Все это произвело на меня такое гнетущее впечатление, что ни о каком сеансе, ни о каком сладостном погружении в мир Лебединого озера и душистых полей не могло быть и речи. Ночью спал плохо. Снились какие-то мохнатые чудовища. Я вскрикивал, просыпался и, в страхе поглядев в окно, снова засыпал тревожным сном.

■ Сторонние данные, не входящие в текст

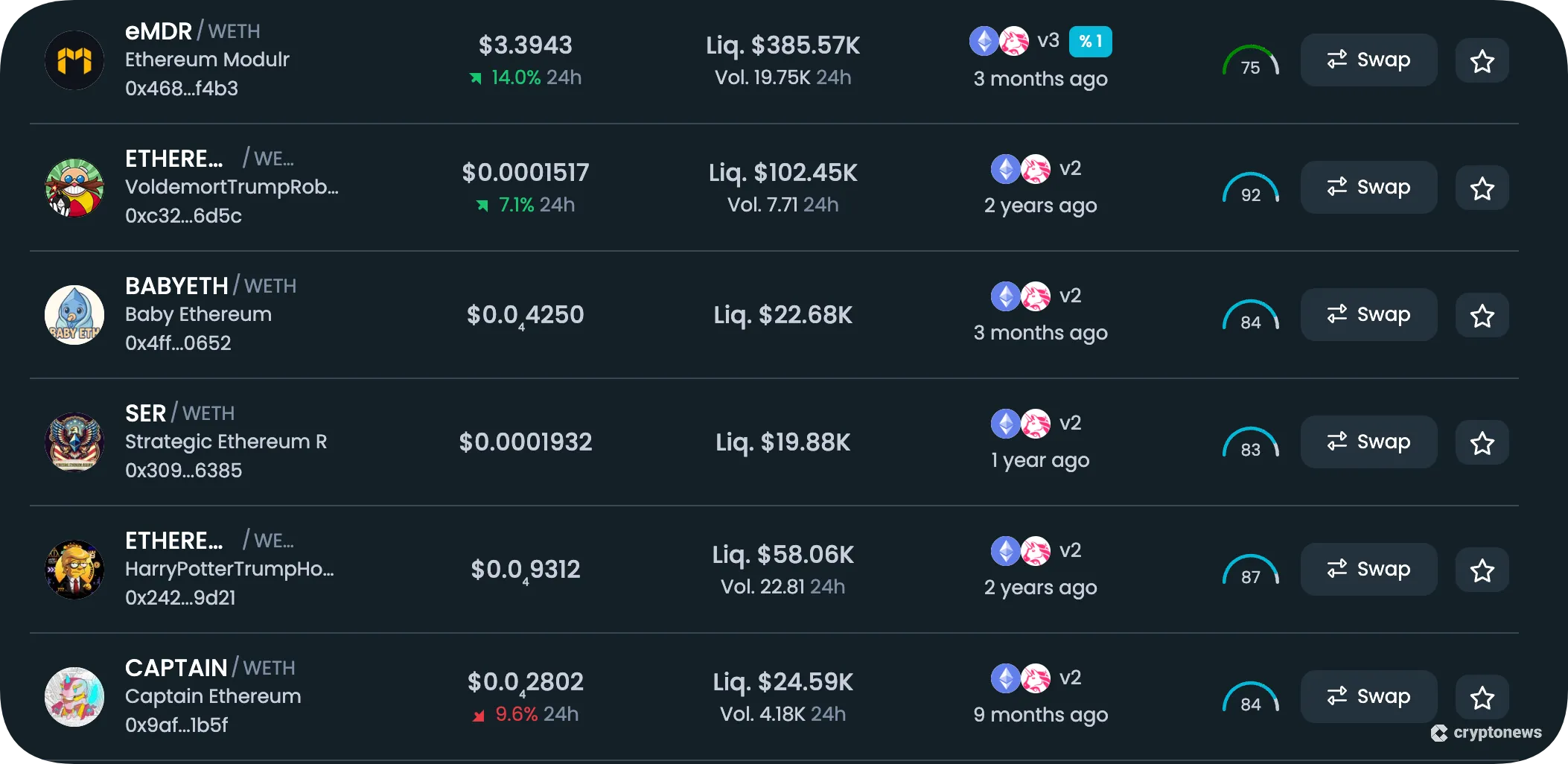The width and height of the screenshot is (1568, 764).
Task: Swap the Baby Ethereum token
Action: coord(1368,314)
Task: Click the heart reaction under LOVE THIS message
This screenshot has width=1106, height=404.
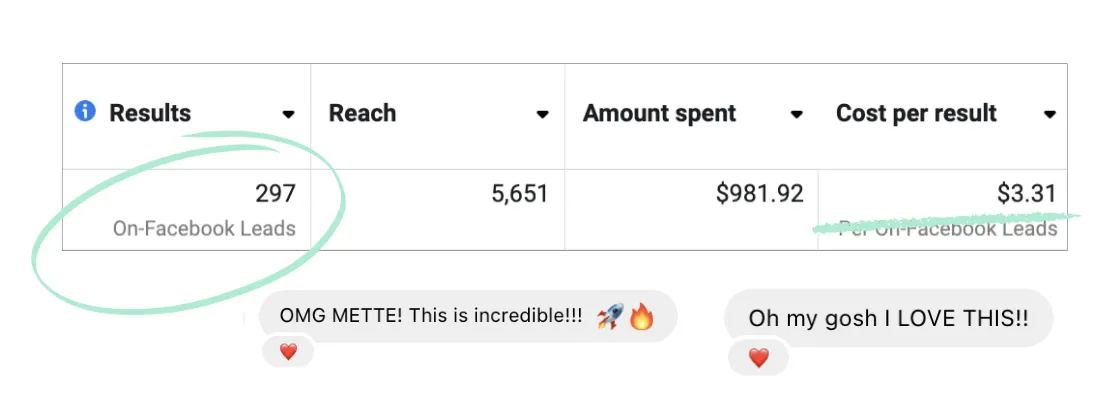Action: point(759,357)
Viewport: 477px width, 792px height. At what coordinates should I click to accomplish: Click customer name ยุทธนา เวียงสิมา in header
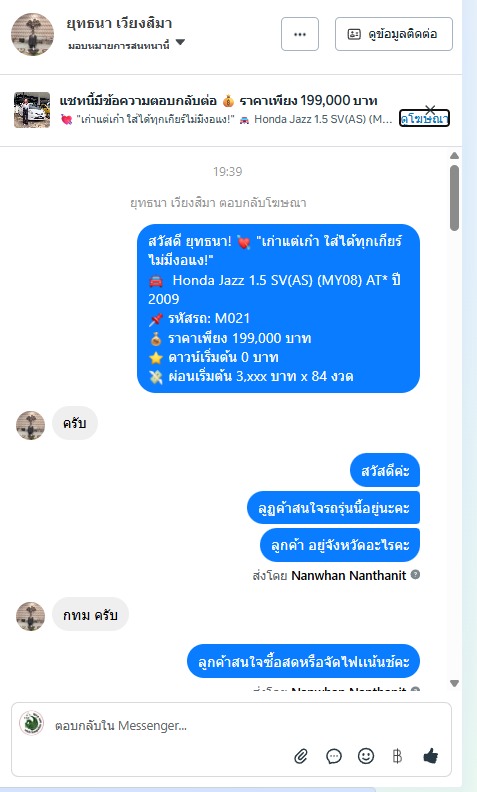(119, 23)
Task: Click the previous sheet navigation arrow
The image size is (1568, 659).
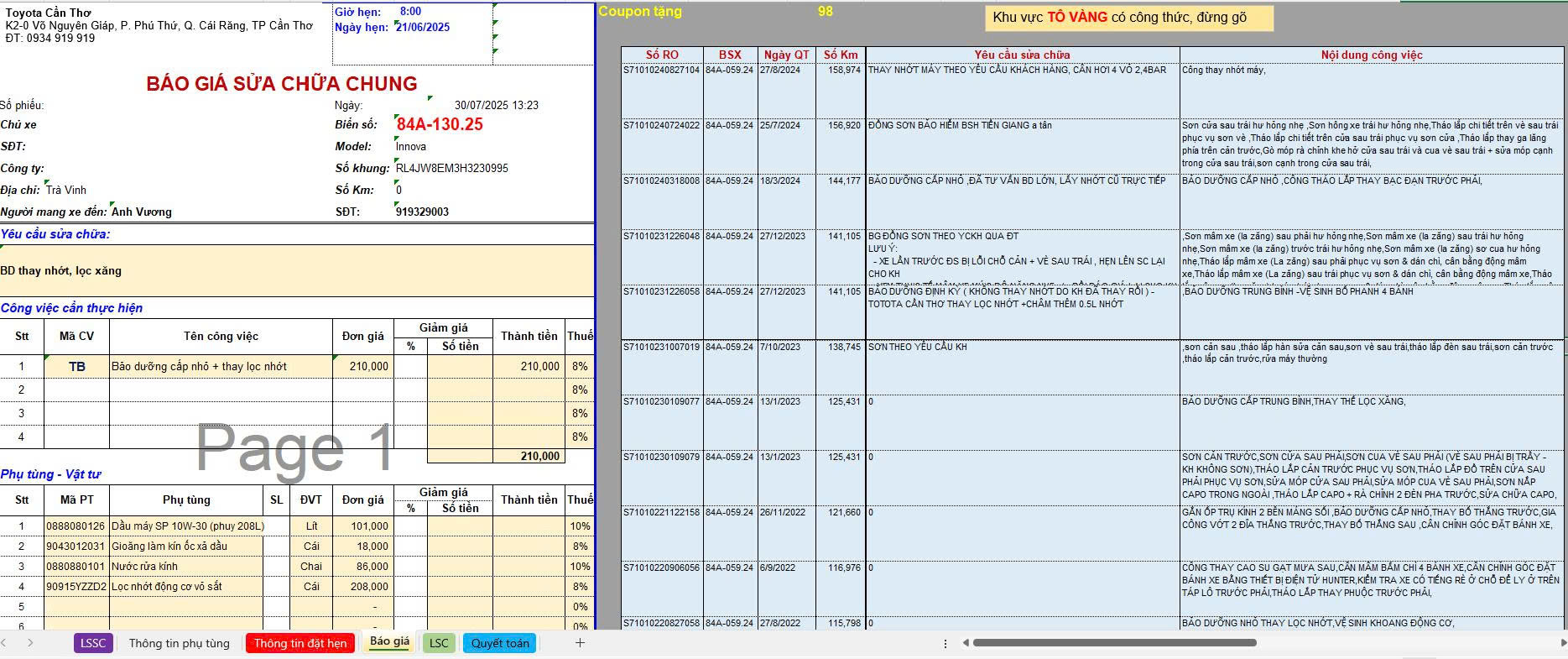Action: 8,643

Весь день почти не выходил из дома и трудился над романом и симфонией. Привычная работа принесла успокоение, и к вечеру ночные визитеры забылись. Я лег спать и входил в очередной сон-сеанс на удивление легко и так тихо, как никогда. Я просто вплывал в него, как в уютную голубую лагуну. Где я очнусь? И кого увижу? Засыпая, вспомнил, что собеседник говорил что-то о викингах. Странно: причем тут викинги?

Валькирии и викинги

Люблю грозу в начале мая,

Когда весенний, первый гром,

Как бы резвяся и играя,

Грохочет в небе голубом.

Ф. И. Тютчев

Шмель уселся на цветок ветреницы дубровной и попытался достать пыльцу. Неудача! Цветок качнулся, и грузный представитель семейства пчел сорвался. Он поднялся ввысь и, словно жалуясь, прогудел у самого уха. «Слишком ты тяжел, — улыбнулся Василь. — Попробуй еще раз».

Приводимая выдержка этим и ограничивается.